Java application containers with Maven and Rockcraft

Introduction
You are developing a Maven-based Spring Boot application. This Java application will be eventually production-deployed, as a micro-service, in a container. Well, let us assume an Ubuntu-based chiseled container! During your development iterations you want to test the application in a container that is the same as the production container. Consequently, your development iterations have an additional step following the maven build - creating the container image. Can we simply add this step to the Maven workflow?

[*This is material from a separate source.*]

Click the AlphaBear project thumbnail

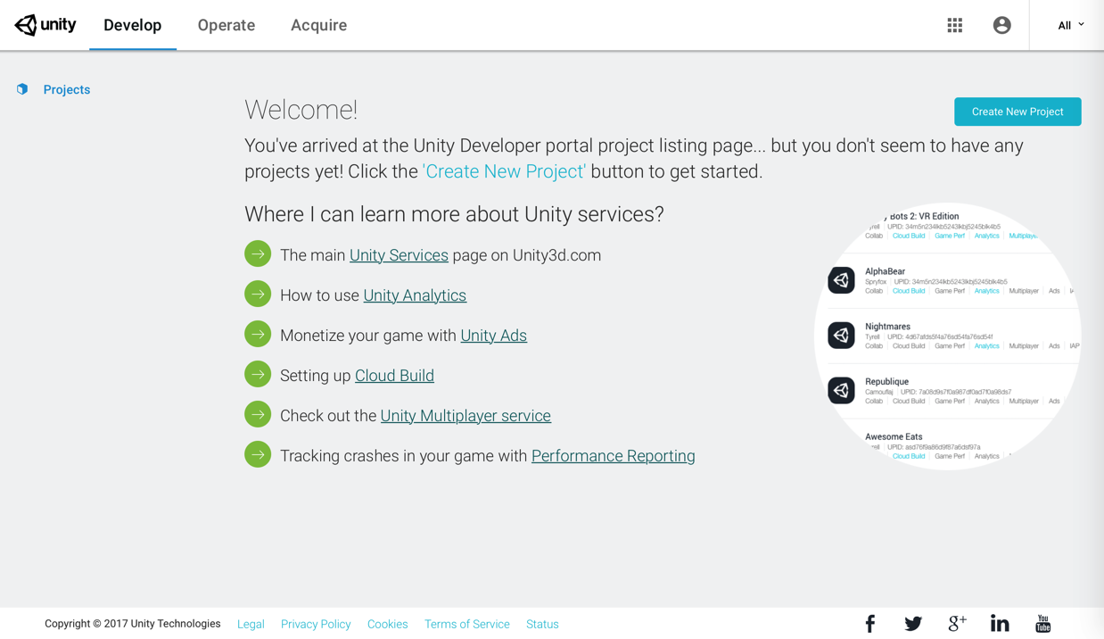tap(841, 280)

This Rockcraft Build Plugins can let you create application container images as a Maven build artifact. In this post, I demonstrate the use of the Maven Rockcraft plugin.
Setup
I assume you have the Java development environment set up. For this demo, I used a Java 21 on the host, because the generated Ubuntu ROCK has the same version installed.
Ubuntu ROCKs are OCI-compliant container images that can be stored in an OCI-compliant registry like DockerHub
and used by any OCI-compliant tool like Docker. Rockcraft is a command-line tool used to create ROCK images from a YAML-based declarative syntax.

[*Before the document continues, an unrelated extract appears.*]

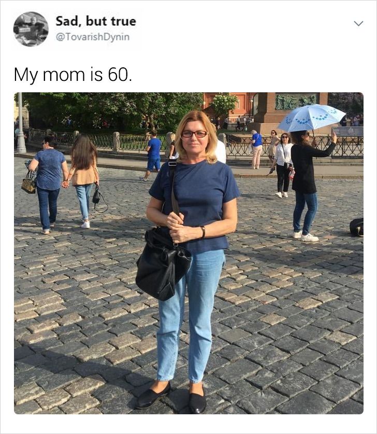Click the woman in white blouse with sunglasses

click(283, 165)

Rockcraft is available as a snap and should be installed as a prerequisite.
snap install rockcraft --classic
If not already present, install docker.
snap install docker --classic
snap connect
commands in this section of the docker-snap README.Building application container images
I use this simple Spring Boot application as an example for this demo.

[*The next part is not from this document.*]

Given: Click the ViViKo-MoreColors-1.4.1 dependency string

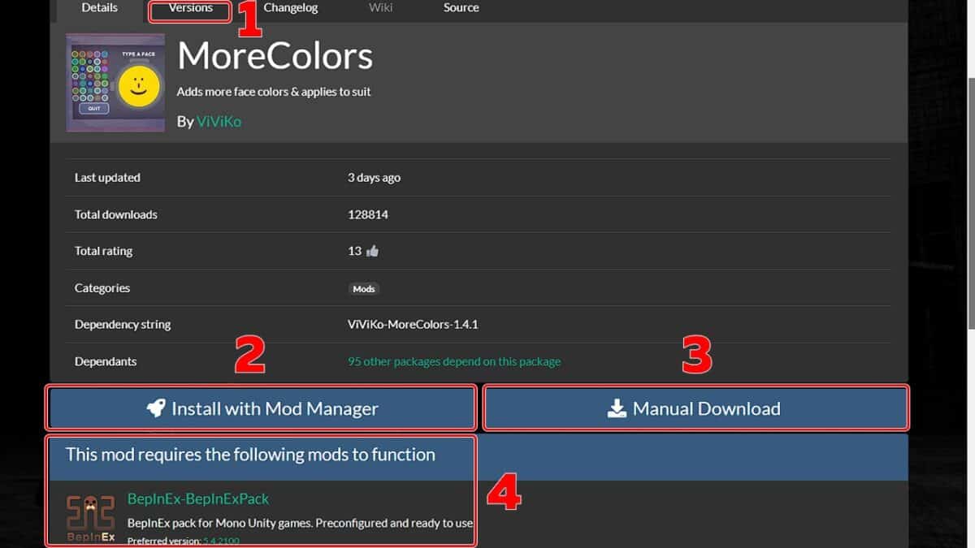Looking at the screenshot, I should coord(413,325).
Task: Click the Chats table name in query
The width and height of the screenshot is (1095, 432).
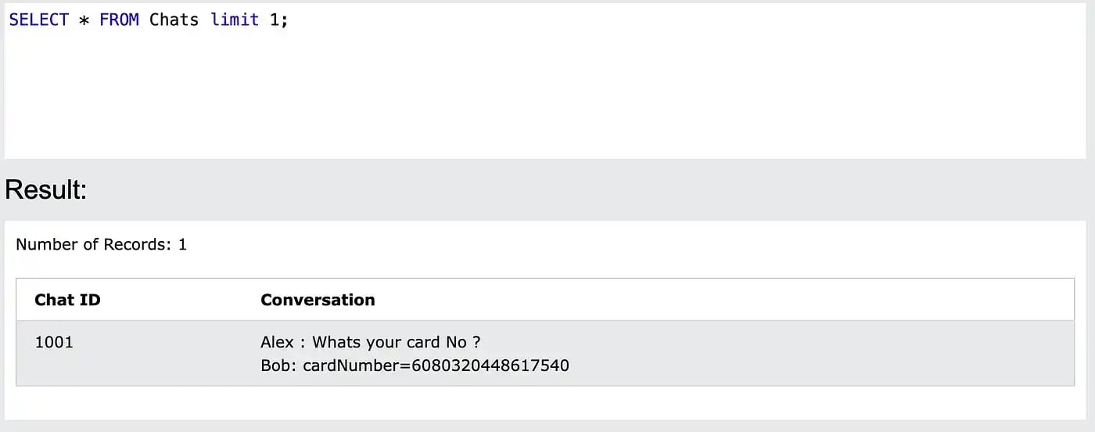Action: (174, 20)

Step 1: Clone the application repository
git clone https://github.com/spring-guides/gs-spring-boot/
cd gs-spring-boot/initial
Step 2: Add the Maven Rockcraft plugin to the pom.xml
Add the following XML to the pom.xml file as a build plugin:
<plugin>
<groupId>io.github.rockcrafters</groupId>
<artifactId>rockcraft-maven-plugin</artifactId>
<version>1.1.2</version>
<executions>
<execution>
<configuration>
<createService>false</createService>
</configuration>
<goals>
<goal>create-rock</goal>
<goal>build-rock</goal>
<goal>push-rock</goal>
</goals>
</execution>
</executions>
</plugin>
Step 3: Run mvn install
In the XML above, we see three new goals added by the rockcraft-maven-plugin
:
1. The create-rock
goal generates the rockcraft.yaml
for this application in the target
directory
2. The build-rock
goal builds an OCI-compliant Ubuntu ROCK image, again in the target
directory
3. The push-rock
goal copies this image to the local Docker daemon
Step 4: Run the application container
Assuming that the previous step completed successfully, you should now find a new image in your local docker daemon.
$ docker image ls
REPOSITORY TAG IMAGE ID CREATED SIZE
spring-boot-initial 0.0.1-SNAPSHOT e49f7a343c87 About a minute ago 145MB
spring-boot-initial latest e49f7a343c87 About a minute ago 145MB
...
By default, Ubuntu ROCK images package the Pebble service manager which also acts as the default entrypoint into the image. From a usability point-of-view this only means that the docker run
command to launch the container might appear a little different, if you are a regular docker
user. We use Pebble’s exec
service to launch the Java application:
$ docker run --network=host spring-boot-initial:latest exec \
/usr/bin/java -jar /jars/spring-boot-initial-0.0.1-SNAPSHOT.jar
<artifact-id>-<version>.jar
. In the container image, this JAR is placed under the /jars
directory.The last command should start up a Spring Boot application listening at port 8080. You may now access http://localhost:8080
from a browser to see a Greetings for Spring Boot!
message.
Step 5: Iterate
During local development, you could repeat steps 3 and 4 over and over again. Every time a new image would be created and pushed to the local docker daemon.